A fast playbook to raise specability
Think of the PCR as the Monopoly rulebook. Pick the one competitors already use so reviewers can compare apples to apples. For Teqton, that means:
- Extend beyond the system EPD. Add product‑specific Type III EPDs for epoxy topcoats most often paired with Teqplan in distribution, food and pharma projects. Those count at full value in LEED MR credits when third‑party verified (USGBC Credit Library, 2024).
- Segment by thickness and reinforcement. Publish variants for common slab thicknesses and reinforcement options so estimators don’t need to interpolate.
- Keep the data year tight. Use a clean reference year and lock utility, mix and yield data early so LCA modeling doesn’t slip the schedule. Great partners will handle the heavy data wrangling with minimal asks on plant and field teams.
- Publish where your buyers look. EPD International is already in play for Teqton. For North America, mirroring with a US‑favored operator can reduce friction with reviewers. The program operator is less important than speed, clarity and completeness.
Commercial impact in one minute
EPDs are a spec enabler, not just a PDF. LEED v4 and v4.1 award points for EPD‑covered products, and warehouse projects can meet thresholds with fewer product types than offices, which makes each documented product more valuable on a bid (USGBC, 2024). When an otherwise qualified floor lacks a product‑specific EPD, teams often recieve a modeling penalty that pushes them toward an EPD‑backed alternate.
Bottom line for Teqton
Teqton is a specialist with a crisp offer and at least one strong, current system EPD in the market today. To win more head‑to‑head specs against jointless slabs and resin systems, expand EPD coverage to the finishing layer set and the most common thickness variants. That’s a short, focused lift with outsized ROI, especially in logistics and manufacturing where a single facility can represent thousands of square meters.

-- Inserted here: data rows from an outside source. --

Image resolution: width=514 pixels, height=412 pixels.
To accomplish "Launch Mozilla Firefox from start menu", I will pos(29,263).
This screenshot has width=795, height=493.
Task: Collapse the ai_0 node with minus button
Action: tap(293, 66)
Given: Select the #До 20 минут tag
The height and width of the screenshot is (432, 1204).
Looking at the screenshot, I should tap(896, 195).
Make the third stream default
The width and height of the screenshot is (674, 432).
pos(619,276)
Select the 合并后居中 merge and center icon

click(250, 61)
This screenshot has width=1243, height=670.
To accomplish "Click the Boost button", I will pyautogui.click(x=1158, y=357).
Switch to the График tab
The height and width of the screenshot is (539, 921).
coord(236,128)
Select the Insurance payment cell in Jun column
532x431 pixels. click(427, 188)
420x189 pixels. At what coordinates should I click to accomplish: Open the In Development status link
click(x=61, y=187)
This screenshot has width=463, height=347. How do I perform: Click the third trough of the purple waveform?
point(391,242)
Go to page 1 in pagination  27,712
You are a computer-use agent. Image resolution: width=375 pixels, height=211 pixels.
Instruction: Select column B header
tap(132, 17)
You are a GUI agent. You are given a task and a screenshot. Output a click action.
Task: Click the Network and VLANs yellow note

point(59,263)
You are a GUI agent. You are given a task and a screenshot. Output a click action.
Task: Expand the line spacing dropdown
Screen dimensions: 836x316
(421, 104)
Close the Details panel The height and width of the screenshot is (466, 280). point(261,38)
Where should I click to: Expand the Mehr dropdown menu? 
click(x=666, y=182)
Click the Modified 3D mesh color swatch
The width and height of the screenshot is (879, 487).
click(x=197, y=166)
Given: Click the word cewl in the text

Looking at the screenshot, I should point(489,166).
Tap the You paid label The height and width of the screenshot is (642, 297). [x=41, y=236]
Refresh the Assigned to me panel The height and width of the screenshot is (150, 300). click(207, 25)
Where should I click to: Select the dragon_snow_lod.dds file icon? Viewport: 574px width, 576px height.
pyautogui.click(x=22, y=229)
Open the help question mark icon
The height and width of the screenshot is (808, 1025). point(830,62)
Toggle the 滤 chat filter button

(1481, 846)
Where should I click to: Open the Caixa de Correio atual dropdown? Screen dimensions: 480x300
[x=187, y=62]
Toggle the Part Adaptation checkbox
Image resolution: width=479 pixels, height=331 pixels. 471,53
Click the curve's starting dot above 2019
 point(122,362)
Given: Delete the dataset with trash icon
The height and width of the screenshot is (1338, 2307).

Frequently Asked Questions
Does Teqton currently have a published EPD for its system floor and when does it expire?
Yes. EPD International lists an updated Teqton EPD covering Teqplan, Teqbase and the Teqplan System Floor, published Nov 1, 2024 and valid to Nov 1, 2029 (EPD International, 2024). EC3 still shows a system EPD with validity to Dec 19, 2026, likely reflecting database timing.
How broad is Teqton’s product range and how many SKUs do they likely have?
Two core layers (Teqbase and Teqplan) plus finishing options like grinding, polishing and epoxy. Counting thickness and finish variants, the total is in the tens, not hundreds (Teqton site, 2025).
Which competitors most often appear on the same projects with EPDs already in place?
Primekss for jointless slab systems with valid EPDs to 2027, and resin flooring suppliers such as Sika and Mapei that publish EPDs for self‑levelers, screeds and coatings used in industrial and clean area applications (EPD International, 2022; Sika, 2025).
Why do separate EPDs for epoxy finishes matter if the slab system already has one?
LEED MR credits reward product‑specific Type III EPDs. If the delivered scope includes an epoxy surface and it lacks its own EPD, teams may apply conservative defaults that hurt the carbon model and the spec. Publishing EPDs for common finishes removes that penalty (USGBC Credit Library, 2024).